Start of Provided data
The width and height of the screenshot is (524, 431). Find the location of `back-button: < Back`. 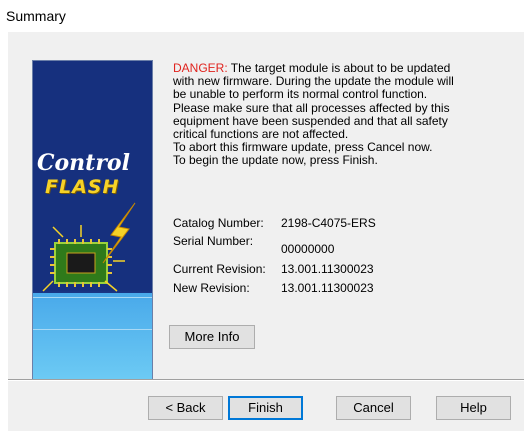

back-button: < Back is located at coordinates (186, 408).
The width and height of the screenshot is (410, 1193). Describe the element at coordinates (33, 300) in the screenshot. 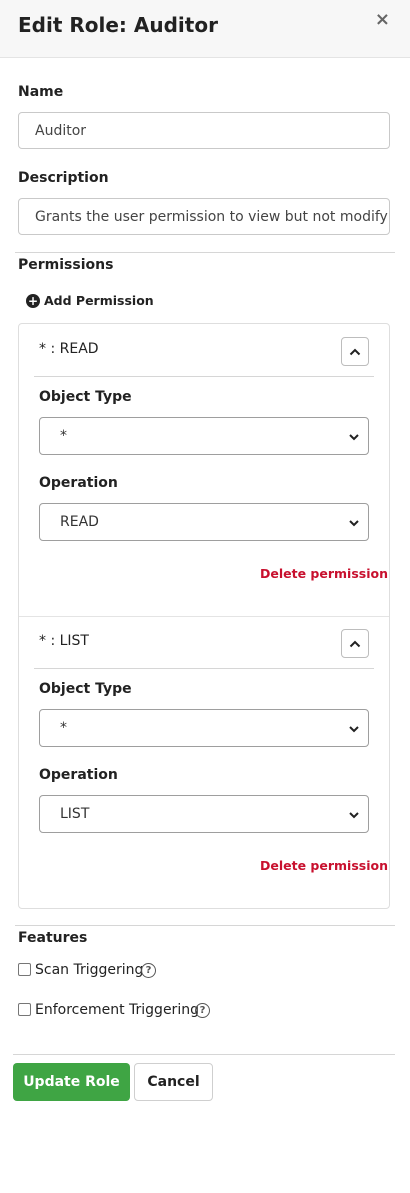

I see `plus-circle-icon: +` at that location.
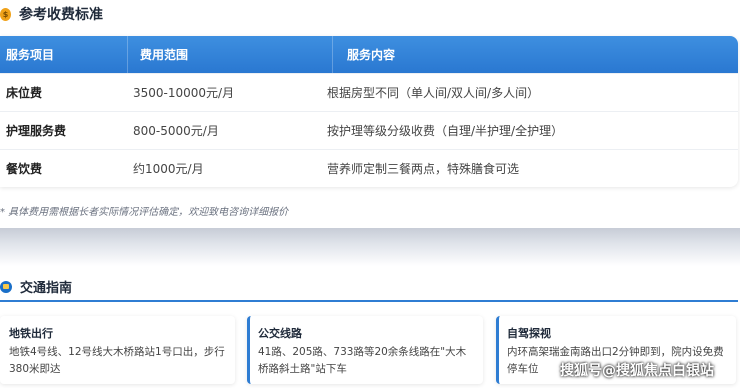 The height and width of the screenshot is (388, 740). Describe the element at coordinates (144, 212) in the screenshot. I see `fees-note: * 具体费用需根据长者实际情况评估确定，欢迎致电咨询详细报价` at that location.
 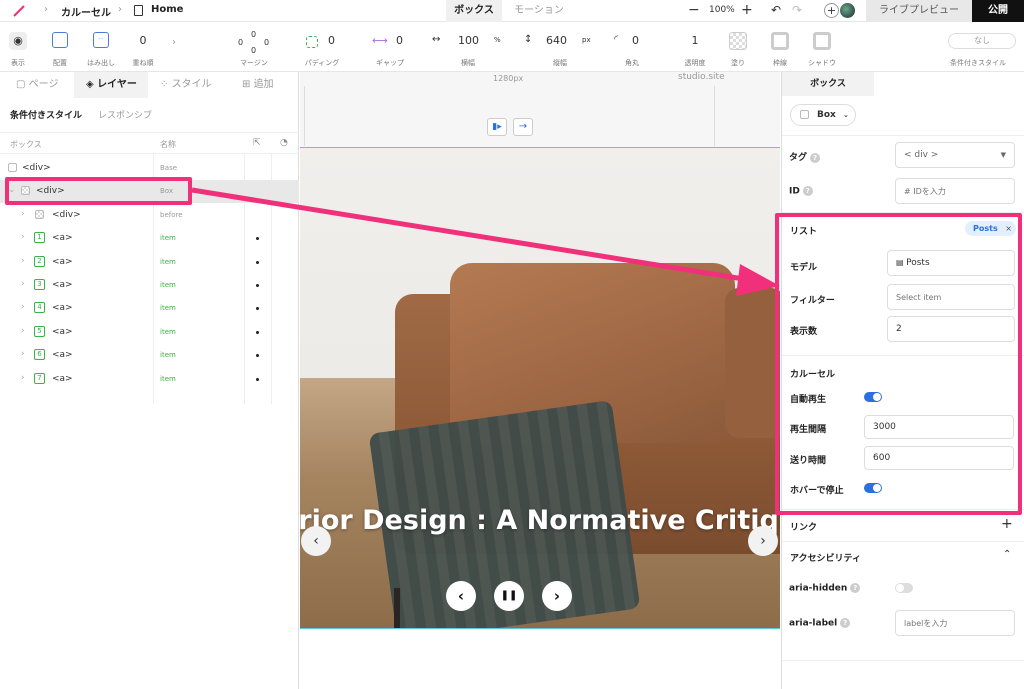 What do you see at coordinates (37, 85) in the screenshot?
I see `tab-page: ▢ ページ` at bounding box center [37, 85].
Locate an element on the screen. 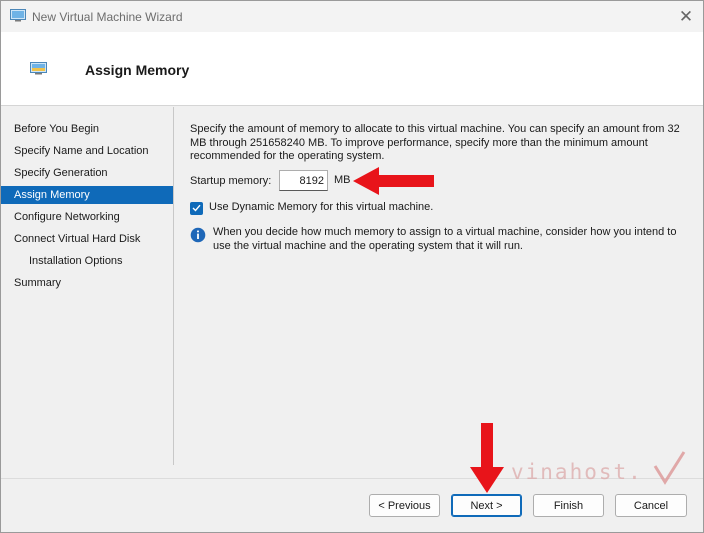 The width and height of the screenshot is (704, 533). annotation-arrow-down-icon is located at coordinates (487, 458).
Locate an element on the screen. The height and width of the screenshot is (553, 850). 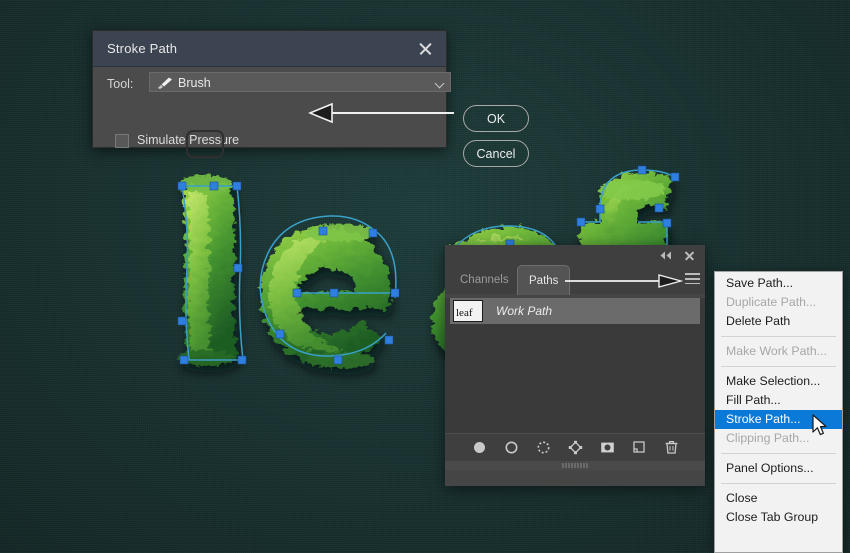
create-new-path-icon is located at coordinates (640, 448).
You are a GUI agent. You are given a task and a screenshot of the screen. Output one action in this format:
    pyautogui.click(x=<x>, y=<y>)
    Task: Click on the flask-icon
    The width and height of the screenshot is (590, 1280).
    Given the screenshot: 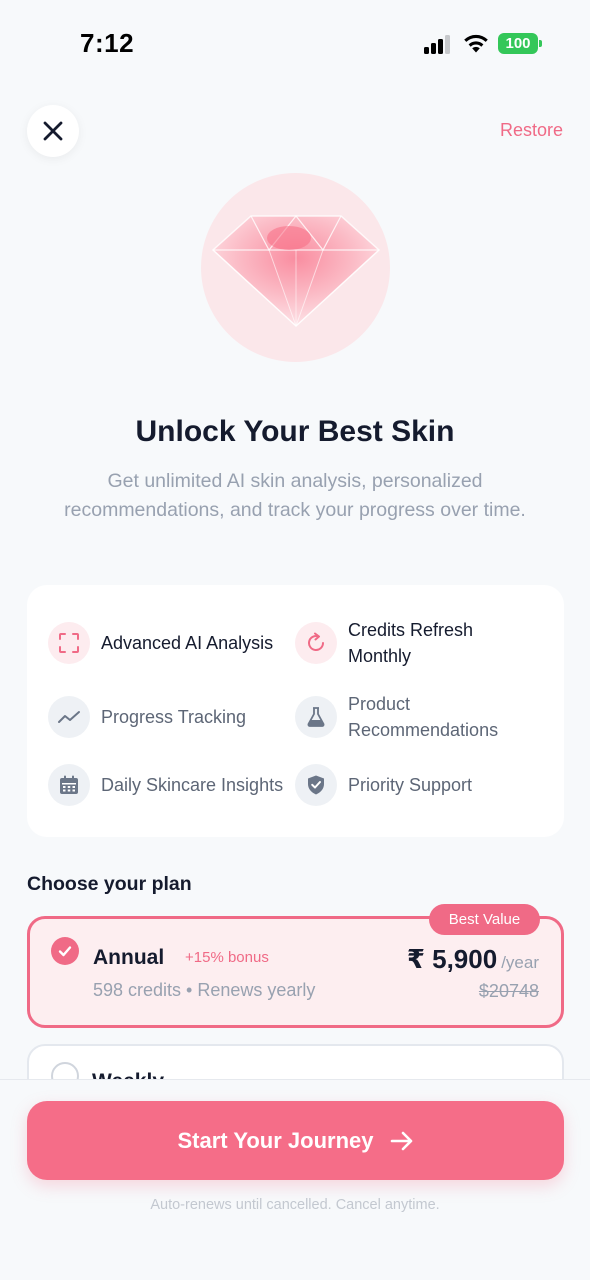 What is the action you would take?
    pyautogui.click(x=316, y=717)
    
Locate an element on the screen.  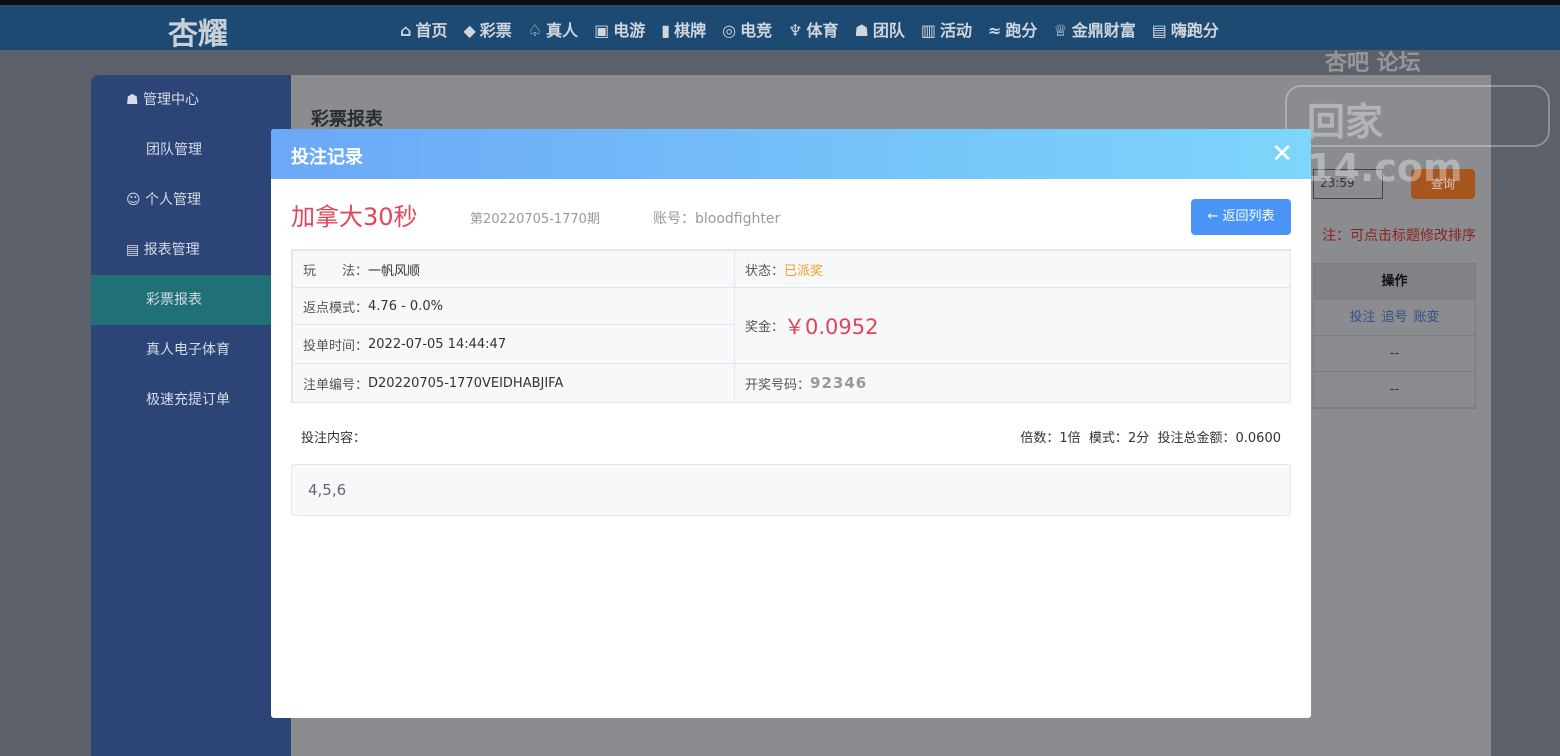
End of Provided data
What you have to do: Copy out word for word the part of the listing above that opens with its first line and closes with the line containing "back-button: < Back is", including both of those lines. Leave the pictures out of your copy.

Solution:
The width and height of the screenshot is (524, 431). Find the location of `back-button: < Back`. 

back-button: < Back is located at coordinates (186, 408).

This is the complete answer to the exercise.